Saddle Creek | Cursive | Reviews


Burst and Bloom

07/26/2001 | audiogalaxy | Album Review
Let it Burst

by Will Robinson Sheff

As a sop to lazy critics everywhere, Cursive has provided a readymade press release in the lyrics to the first track of their new Burst and Bloom E.P. Not to disappoint them, I excerpt it here: "This unique approach to start an EP [is] intended to shock, create a mystique. A cheap strategy, a marketing scheme building awareness for the next LP. They've got a good fan base, they've got integrity, they've got a DC sound: Shudder to Think, Fugazi, and Chapel Hill around the early 90's."

Well, that's that. Now I'm gonna go home and watch "Days of Our Lives."

Actually, before I go, I'd like to add a few things:
"Cursive systematically rejects easy ironies in favor of good old fashioned amplified emotion"

Some smarm trafficker insulated in 2,001 layers of irony, someone like Beck or Steven Malkmus, could get away with this shit, but not Cursive, who are one of indie rock's most achingly sincere bands. So, true to form, the glib cleverness of Burst and Bloom's opening words collapses into self-loathing rage at about the same time as the pretty glide of their intro falters and falls into a pit of screams. This is the Cursive we know and love, and they spend the rest of the song flagellating themselves for these oh-so-hip 21st century ironies: "my moldy dreams are debased by the same hands that shape themů. / I'm so reflexive I am a mirror." By the song's end, it's turned from a Dave Eggers-esque hall of clever mirrors into a field of broken glass, a dead-on portrait of the self-reflexive artist as a cipher lost in the media world that markets him, sucked to the bottom of an ocean of irrelevance, able to be freed only by the unmediated outburst of one pure emotion.

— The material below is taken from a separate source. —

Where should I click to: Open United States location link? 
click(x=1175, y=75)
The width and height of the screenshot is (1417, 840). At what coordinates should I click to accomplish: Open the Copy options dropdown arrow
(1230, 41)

The rest of the EP is just as stunning; it bursts and blooms with Cursive's rare ability to reject easy ironies in favor of good old fashioned amplified emotion. As with all of Cursive's work, that emotion is expressed with such intense urgency that the songs often teeter between pathos and bathos, but when they land on the side of the former, which is usually, they're almost a magical cure for the disaffected, too-cool-to-care attitude that, these days, might just be killing us. The main sonic between Burst and Bloom and last year's Domestica is that this EP finds Cursive layering their emo attack with beautiful little gulfs of cello, their soothing sound serving as salve when these songs hurt too much. By conception, though, these songs should hurt a little, as they sound like they hurt to make. Like John Lennon's classic first Plastic Ono Band album, Burst and Bloom is a record that crashes headlong into pain, hoping to tunnel through into healing.